Sunday, March 1, 2009

Perfect Dinner Roll Part 3...Honey-Oat Pan Rolls

About a month ago I started a on a quest to find the Perfect Roll on my other blog, Countless Tomorrows. To see the recipes I have already tried just click on their name and it will take you to the recipe on my other blog.


The first roll I tried was Sweet Milk Dinner Rolls. They were pretty good and they were well named because they were a sweeter roll. They were really good served warm, but once they cooled they weren't as good.


Then a week later I tried a recipe that was called Perfect Dinner Roll. They were SO GOOD! I am a picky eater with weird eating habits. I love to bake bread and I love to eat it right as it come out of the oven. Everyone likes that. But after it cools, I don't like it anymore. I call smell and taste the yeast and I don't like that, so I usually don't eat any after the first day. That wasn't the case with these rolls. I was still eating them with my lunch 5 days later.

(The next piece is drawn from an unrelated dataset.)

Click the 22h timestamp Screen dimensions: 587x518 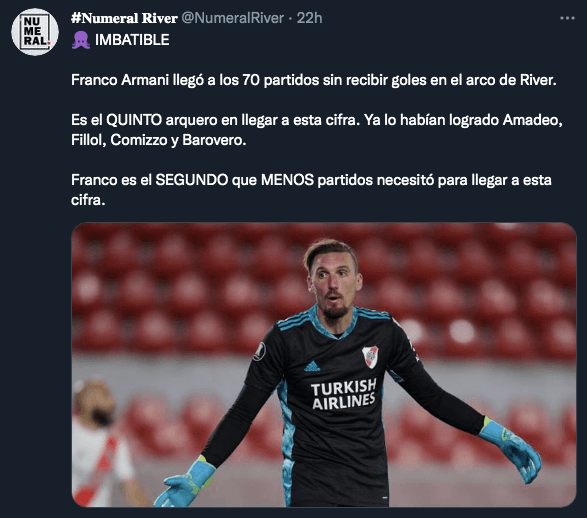click(x=309, y=18)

After I found those rolls, my quest seemed to die out. Mostly because I really liked the Perfect Dinner Rolls, but also because I was lazy for a few weeks and didn't cook any.
This weekend I tried another recipe that I have been wanting to try.

Honey-Oat Pan Rolls
2-1/2 to 2-3/4 cups all-purpose flour
3/4 cup whole wheat flour
1/2 cup old-fashioned oats
2 packages (1/4 oz. each) active dry yeast
1 teaspoon salt
1 cup water
1/4 cup honey
5 tablespoons butter, divided
1 egg
----------
In a large mixing bowl, combine 1 cup all-purpose flour, whole wheat flour, oats, yeast and salt. In a small saucepan, heat the water, honey and 4 tablespoons butter to 120°-130°. Add to the dry ingredients; beat just until moistened. Add the egg; beat until well combined. Stir in enough remaining all-purpose flour to form a soft dough.

Turn onto a floured surface; knead until smooth and elastic, about 6-8 minutes. Place in a greased bowl, turning once to grease top. Cover and let rise in a warm place until doubled, about 1 hour.

Punch dough down. Turn onto a lightly floured surface; divide into 24 pieces. Shape each into a ball. Place in a greased 13-in. x 9-in. x 2-in. baking pan. Cover and let rise until doubled, about 30 minutes.

Bake at 375° for 20-22 minutes or until golden brown. Melt remaining butter; brush over the rolls. Remove from pan to a wire rack.

----
The final verdict? I need to try these again. They didn't turn out right which in my kitchen means great drama. I ended up crying because they were burnt. So for now the Perfect Dinner Roll is still my favorite, but these rolls earned the right for a re-try. I think was supposed to roll them and then set them side by side to let them rise. Then after cooking pull them apart. I tried to cook them as single rolls which I think resulted in 22 minutes being too long.